Ambipolar and nonambipolar flow across magnetic field

The two-dimensional steady-state of plasma confined radially by an axial magnetic field is studied. An analytical solution is found by variable separation for the case that the transport coefficients are constant, without an assumption of ambipolar flow. In two such analytical descriptions, of ambipolar and nonambipolar diffusion, are compared. By ambipolar flow we mean equal ion and electron flow locally. Since the sources of ions and electrons are equal the total ion and electron flows through the boundaries are equal even when the flow is not ambipolar. We then formulate the nonlinear diffusion problem where the nonlinearity results from the dependence of the transport coefficients on the plasma and neutral densities. We solve the nonlinear 1D cross-field transport for the two different cases of ambipolar and nonambipolar diffusion.

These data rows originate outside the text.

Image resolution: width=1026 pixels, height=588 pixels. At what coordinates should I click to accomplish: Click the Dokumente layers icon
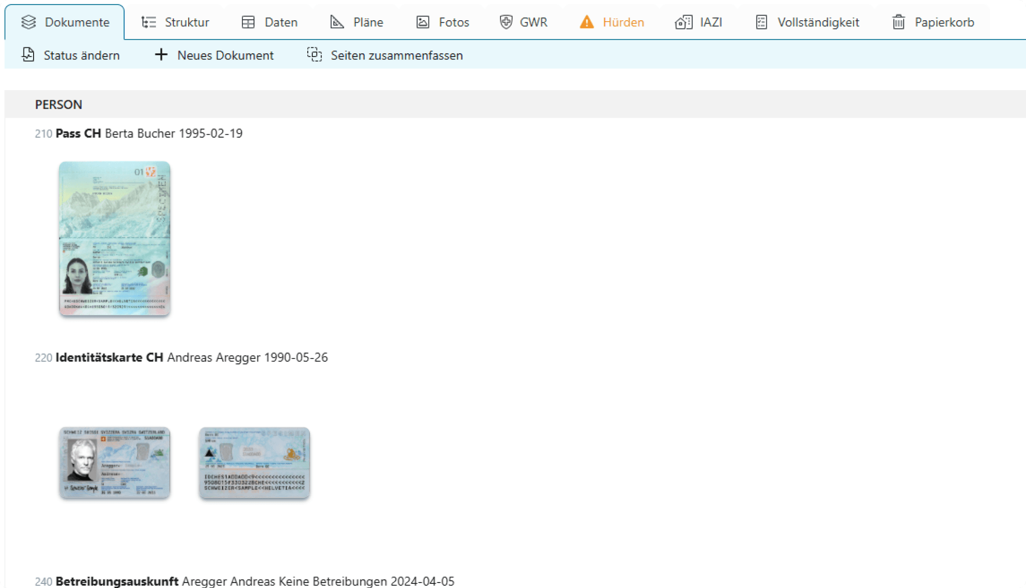[x=29, y=22]
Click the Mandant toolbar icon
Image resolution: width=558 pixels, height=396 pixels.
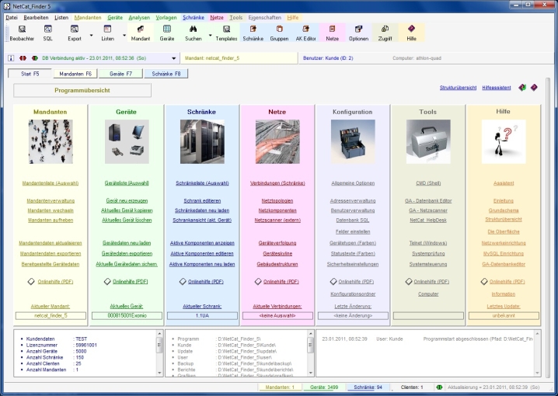click(x=141, y=33)
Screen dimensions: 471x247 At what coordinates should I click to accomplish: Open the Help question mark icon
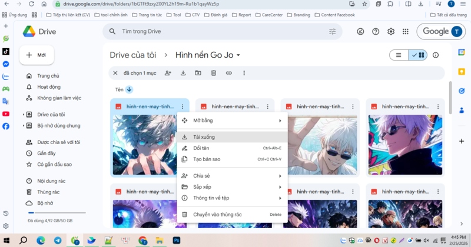[x=376, y=32]
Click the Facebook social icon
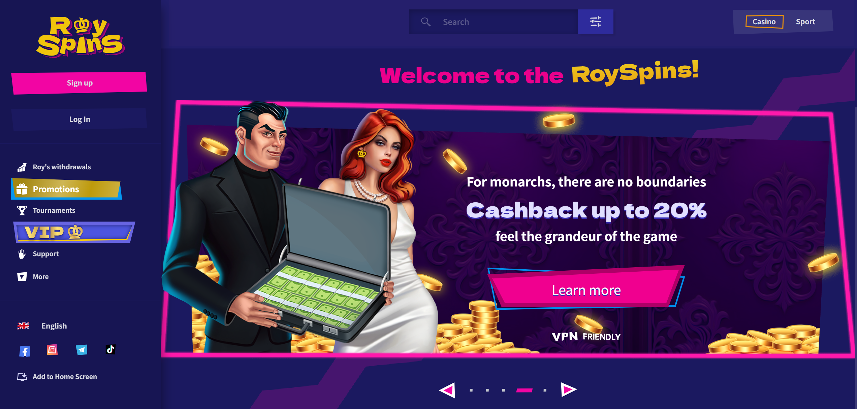The height and width of the screenshot is (409, 857). [x=25, y=351]

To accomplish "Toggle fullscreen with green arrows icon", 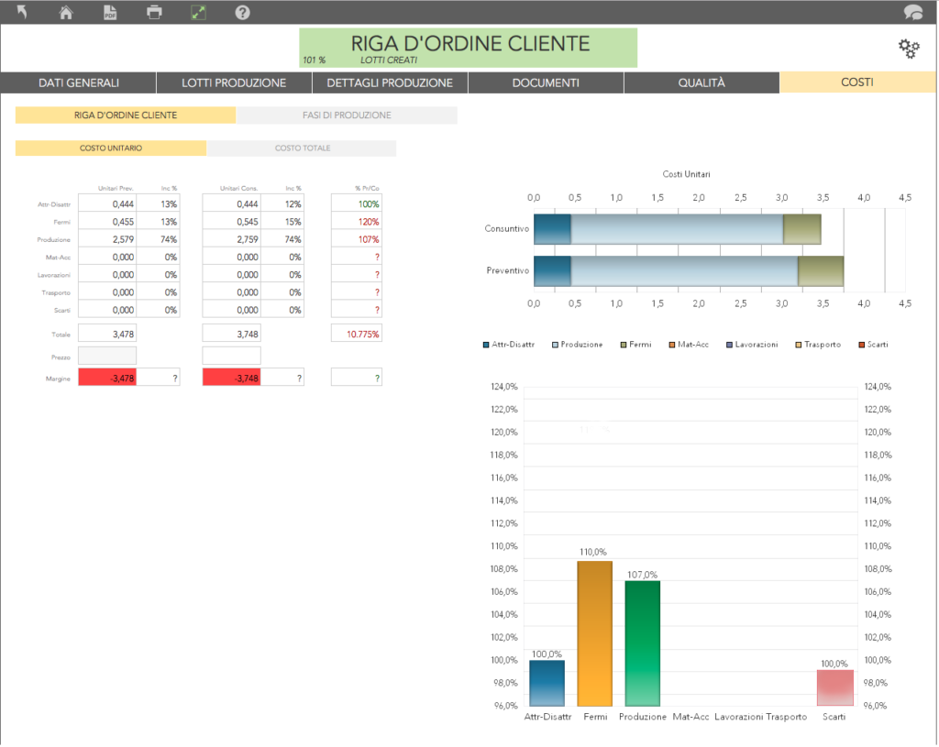I will pos(198,12).
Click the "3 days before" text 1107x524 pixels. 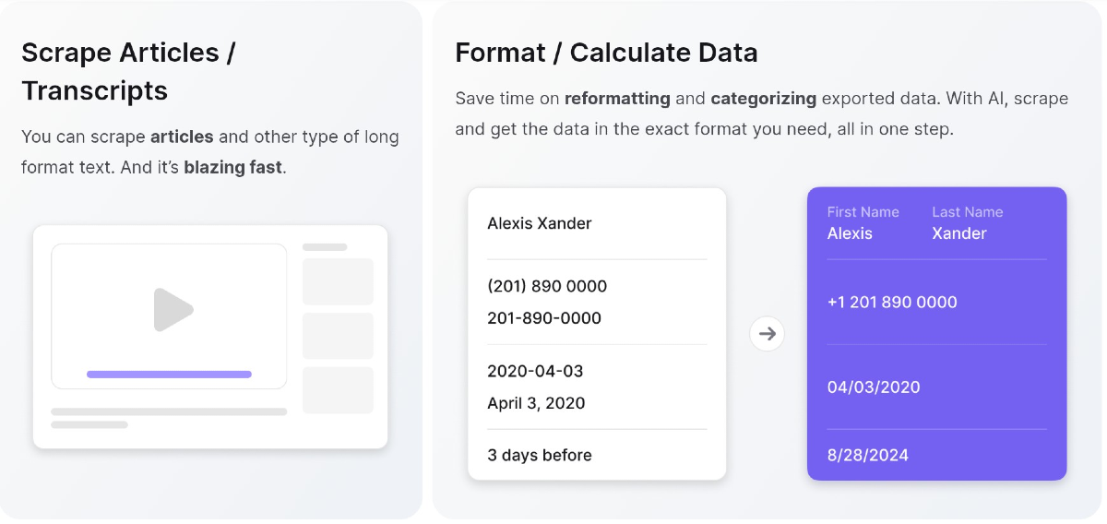(x=540, y=455)
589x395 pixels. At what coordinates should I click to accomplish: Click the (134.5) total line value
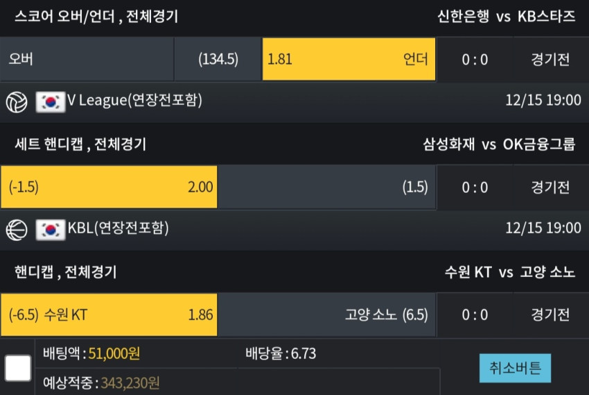pyautogui.click(x=218, y=59)
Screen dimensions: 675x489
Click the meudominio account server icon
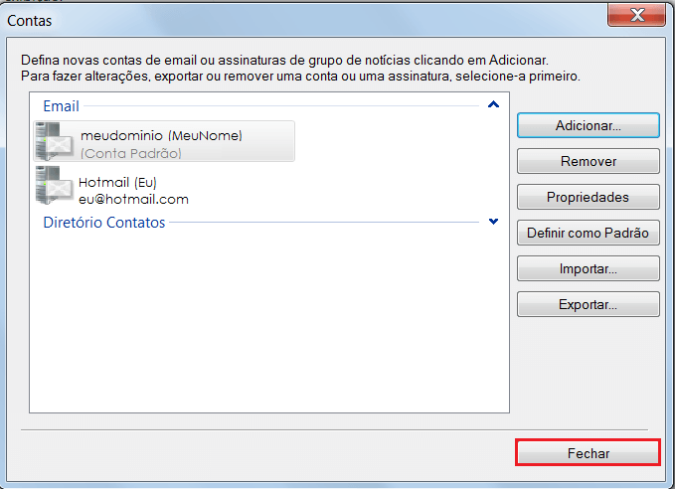[x=55, y=142]
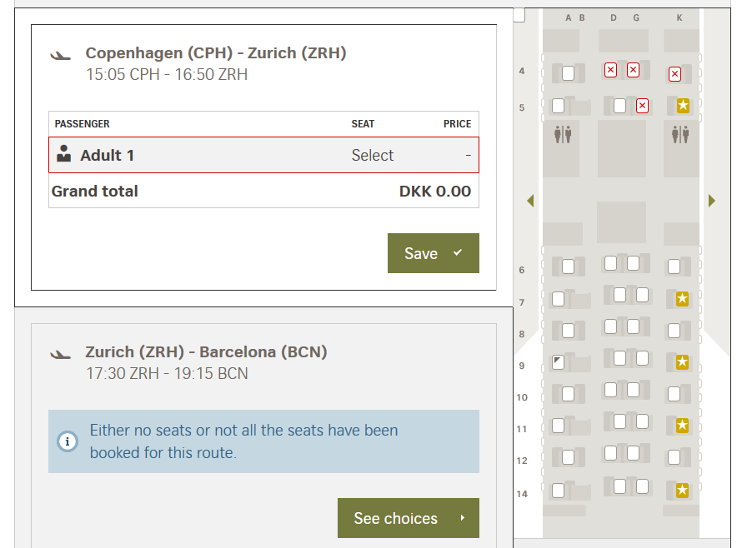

The nonambipolar diffusion corresponds to electrons crossing field lines at the end walls, in what is called the short-circuit effect. Neutral depletion, recently studied for the unmagnetized case,\footnote{A. Fruchtman, G. Makrinich, J.-L. Raimbault, L. Liard, J.-M. Rax, and P. Chabert, Phys. Plasmas \textbf{15}, 057102 (2008).} is included here for the magnetized plasma.